### WORK INSTRUCTION
For the entries below, the expected answer is the line with "Open tools wrench icon in sidebar", the line with "Open the Twitter", and every line between them, exactly as written, and nothing more.

### LISTED RECORDS
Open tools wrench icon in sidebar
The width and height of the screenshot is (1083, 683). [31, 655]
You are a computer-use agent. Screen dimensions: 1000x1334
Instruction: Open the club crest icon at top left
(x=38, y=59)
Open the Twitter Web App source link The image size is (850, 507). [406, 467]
---
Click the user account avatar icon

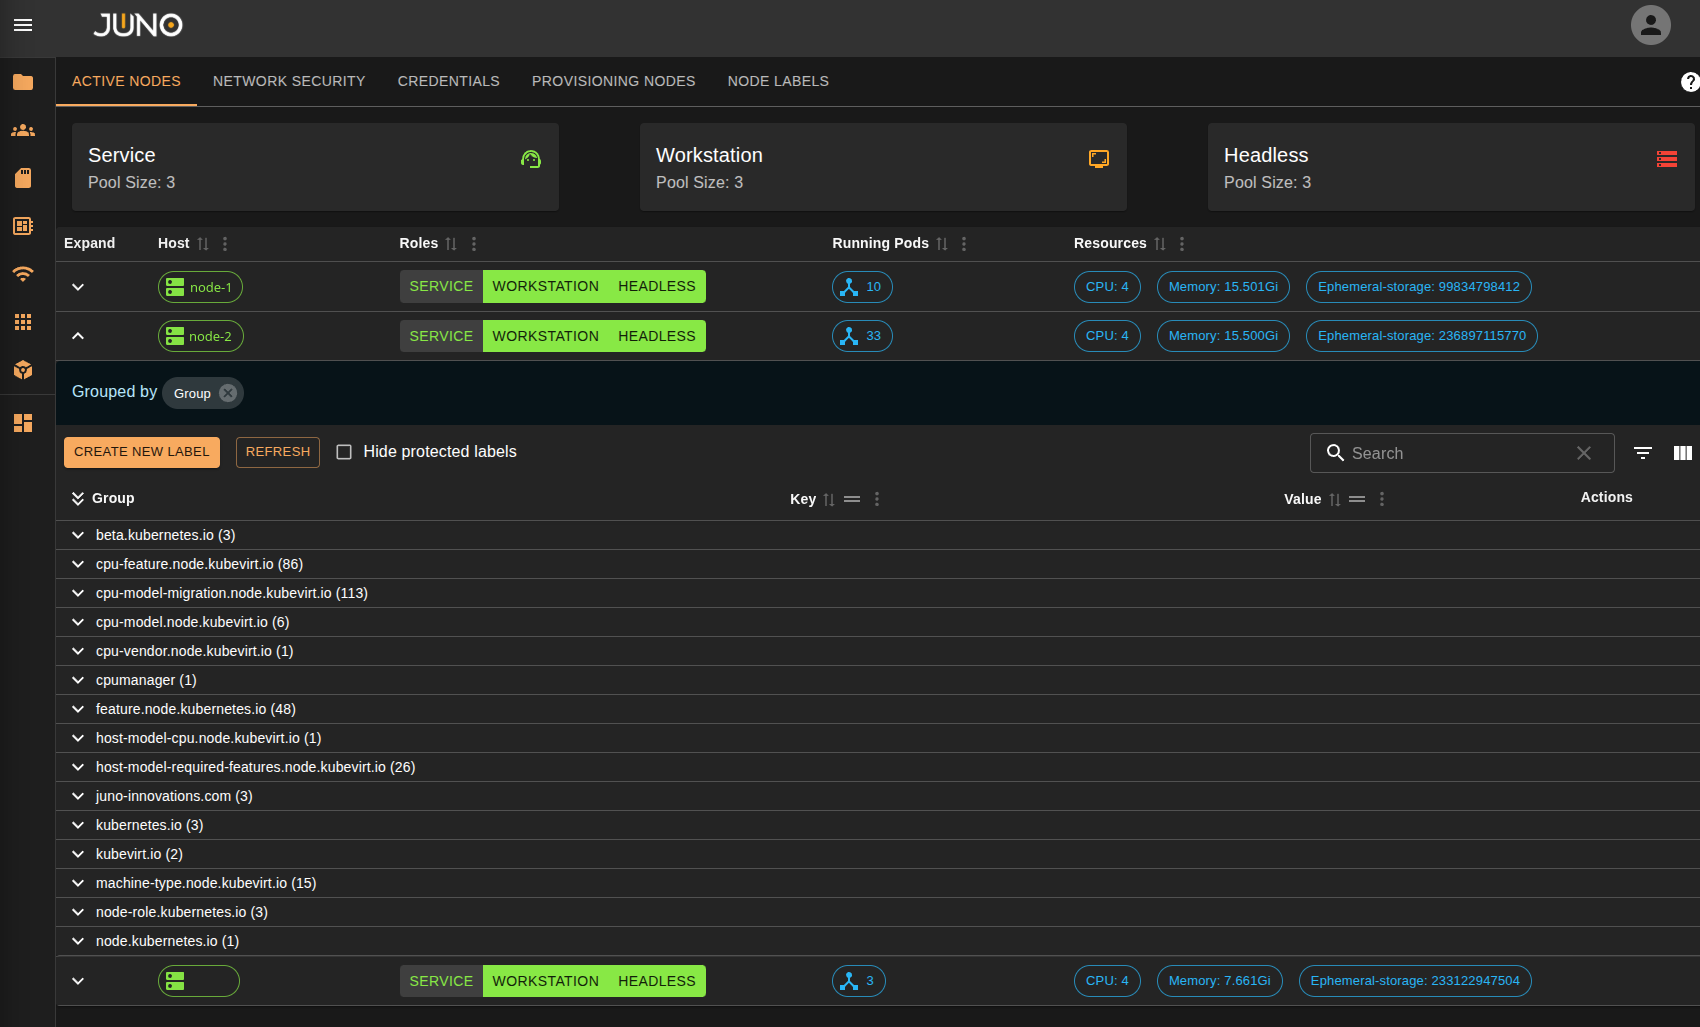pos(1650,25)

### TASK RESULT
Open tools wrench icon in sidebar
The width and height of the screenshot is (1083, 683). [31, 655]
You are a computer-use agent. Screen dimensions: 1000x1334
Instruction: Open the club crest icon at top left
(x=38, y=59)
Open the Twitter Web App source link The image size is (850, 507). [406, 467]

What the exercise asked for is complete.